Required action »
Your answer must consist of every line from the data below that includes the word "accomplish".

Stored data:
- Opening Delimiter -
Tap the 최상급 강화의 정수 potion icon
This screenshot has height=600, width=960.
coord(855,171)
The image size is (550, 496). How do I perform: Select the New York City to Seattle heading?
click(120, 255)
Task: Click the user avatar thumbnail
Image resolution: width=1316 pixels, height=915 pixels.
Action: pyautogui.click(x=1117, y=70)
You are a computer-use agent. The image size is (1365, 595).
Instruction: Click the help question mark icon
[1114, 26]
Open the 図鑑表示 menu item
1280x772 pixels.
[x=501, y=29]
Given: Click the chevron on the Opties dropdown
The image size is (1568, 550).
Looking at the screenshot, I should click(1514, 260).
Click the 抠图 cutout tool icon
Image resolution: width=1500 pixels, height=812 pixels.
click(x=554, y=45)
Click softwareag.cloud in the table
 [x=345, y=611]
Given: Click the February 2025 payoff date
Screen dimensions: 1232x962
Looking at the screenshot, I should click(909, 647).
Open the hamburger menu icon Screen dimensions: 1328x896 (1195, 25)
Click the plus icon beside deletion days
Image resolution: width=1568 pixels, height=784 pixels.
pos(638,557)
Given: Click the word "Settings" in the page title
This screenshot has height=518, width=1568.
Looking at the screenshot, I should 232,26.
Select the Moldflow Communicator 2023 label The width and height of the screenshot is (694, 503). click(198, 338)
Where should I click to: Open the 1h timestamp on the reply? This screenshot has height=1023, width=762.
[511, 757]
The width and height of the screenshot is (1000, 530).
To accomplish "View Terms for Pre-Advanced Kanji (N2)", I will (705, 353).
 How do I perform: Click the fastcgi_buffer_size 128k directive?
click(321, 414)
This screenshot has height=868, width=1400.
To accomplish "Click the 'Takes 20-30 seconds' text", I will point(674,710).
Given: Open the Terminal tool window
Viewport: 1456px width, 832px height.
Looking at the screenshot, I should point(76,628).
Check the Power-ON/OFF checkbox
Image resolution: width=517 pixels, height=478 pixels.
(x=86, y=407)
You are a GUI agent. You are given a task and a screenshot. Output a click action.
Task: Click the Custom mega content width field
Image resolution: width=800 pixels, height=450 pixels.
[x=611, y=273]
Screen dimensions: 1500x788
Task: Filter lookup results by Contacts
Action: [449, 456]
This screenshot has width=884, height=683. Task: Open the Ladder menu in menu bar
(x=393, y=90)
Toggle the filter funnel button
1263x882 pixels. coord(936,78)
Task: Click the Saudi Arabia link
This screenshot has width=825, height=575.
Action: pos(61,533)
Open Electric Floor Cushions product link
- Closing Delimiter -
Completed exercise »
To accomplish "View Terms for Pre-Advanced Kanji (N2)", I will (705, 353).
To accomplish "Click the 'Takes 20-30 seconds' text", I will point(674,710).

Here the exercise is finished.